Anais - 19º CBCENF
Resumo
Título:
ERROS E EVENTOS ADVERSOS DECORRENTES DA ASSISTÊNCIA DE ENFERMAGEM
Relatoria:
DAVID BERNAR OLIVEIRA GUIMARÃES
Autores:
- RUTH CARDOSO ROCHA
- CARLIANE DA CONCEIÇÃO MACHADO SOUSA
- SAMAHY NATHALE BARBOSA SANTANA
- FERNANDA VALERIA SILVA DANTAS AVELINO
Modalidade:
Pôster
Área:
Inovação, Tecnologia e Cuidado
Tipo:
Pesquisa
Resumo:
Introdução: Apesar de todos os avanços no âmbito da segurança do paciente, o erro humano ainda é um fator que se destaca, sendo a equipe de enfermagem protagonista da maior parte deles por estarem em maior contato com o usuário. Os erros ou incidentes que resultam em dano discernível são nomeados de incidentes com dano ou evento adverso. Objetivo: Reunir e sintetizar publicações científicas acerca dos principais eventos adversos relacionados a erros na assistência de enfermagem. Metodologia: Para a busca, utilizou-se a base de dados BVS (Biblioteca Virtual em Saúde) via Portal de Periódicos Capes. Adotou-se os seguintes descritores segundo o DeCS (Descritores em Ciências da Saúde): cuidados de enfermagem, erros médicos e segurança do Paciente, que direcionaram a 15 resultados. Em seguida, adotou-se os critérios de inclusão: publicados entre 2012 a 2016; idiomas português, inglês e espanhol; texto completo; tipo de documento artigo; resultando em 11 artigos.

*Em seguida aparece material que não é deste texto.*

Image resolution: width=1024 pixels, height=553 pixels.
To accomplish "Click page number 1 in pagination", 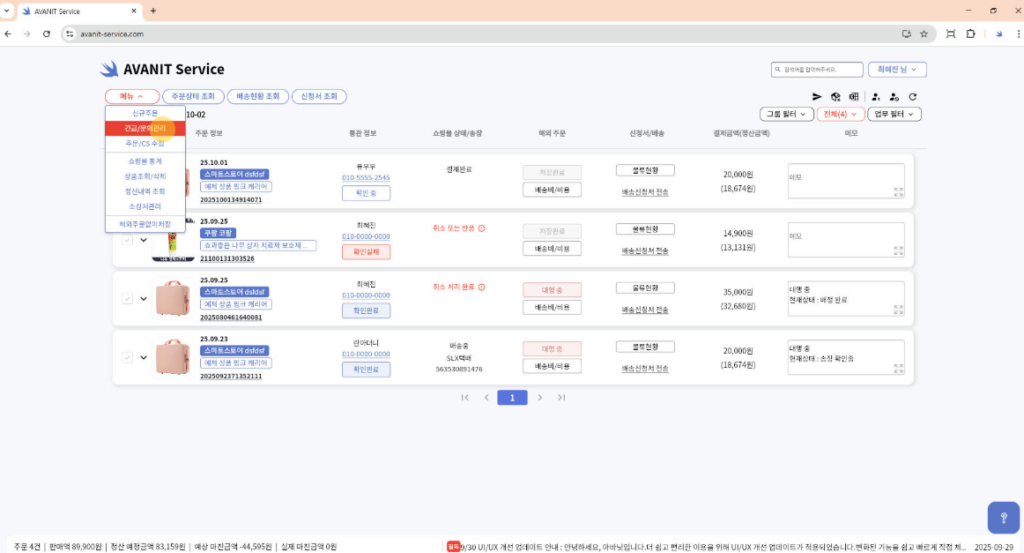I will 512,397.
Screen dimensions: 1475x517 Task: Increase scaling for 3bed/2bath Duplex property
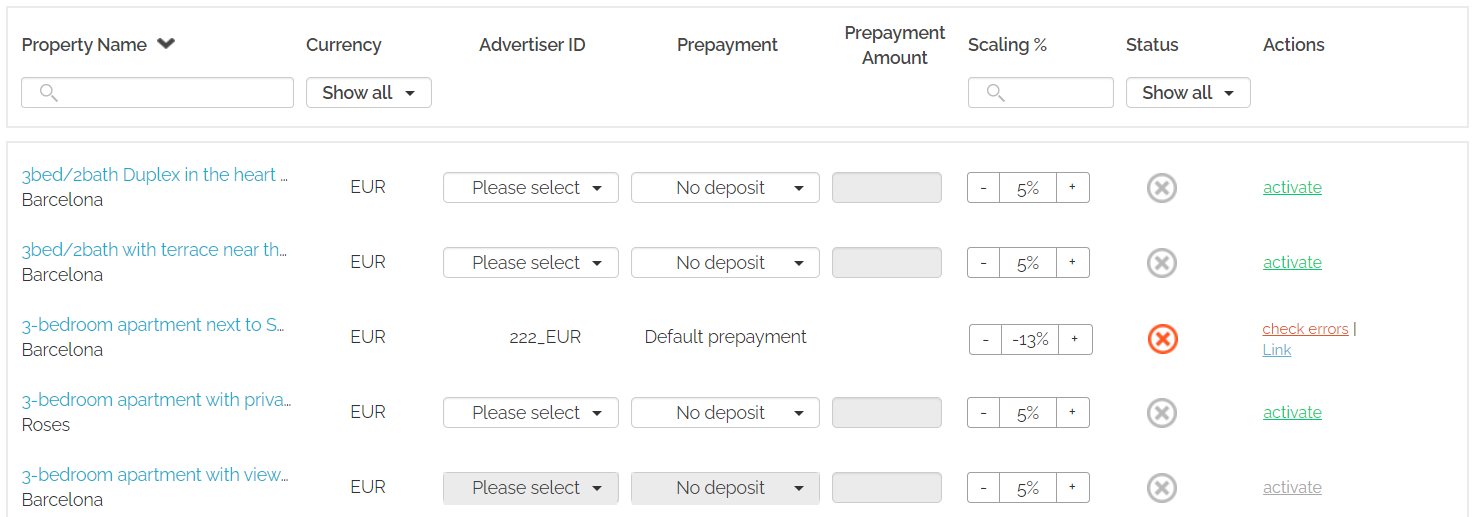point(1072,188)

Exclusos artigos repetidos restaram 8 para análise. Resultados: Segundo a análise das publicações os eventos adversos relacionados à assistência de enfermagem podem ser agrupados nas seguintes categorias: eventos adversos relacionados à administração de medicamentos, eventos adversos relacionados à vigilância do paciente, eventos adversos relacionados à manutenção da integridade cutânea e eventos adversos relacionados aos recursos materiais. Conclusão: Para o profissional da equipe de enfermagem, a ocorrência dos eventos adversos pode acarretar diversas problemáticas, dado o estresse emocional, os preceitos éticos e às punições legais a que está exposto. Assim, é importante o investimento em uma cultura de segurança, através da disseminação do conceito de segurança do paciente e de uma discussão não punitiva sobre os eventos adversos.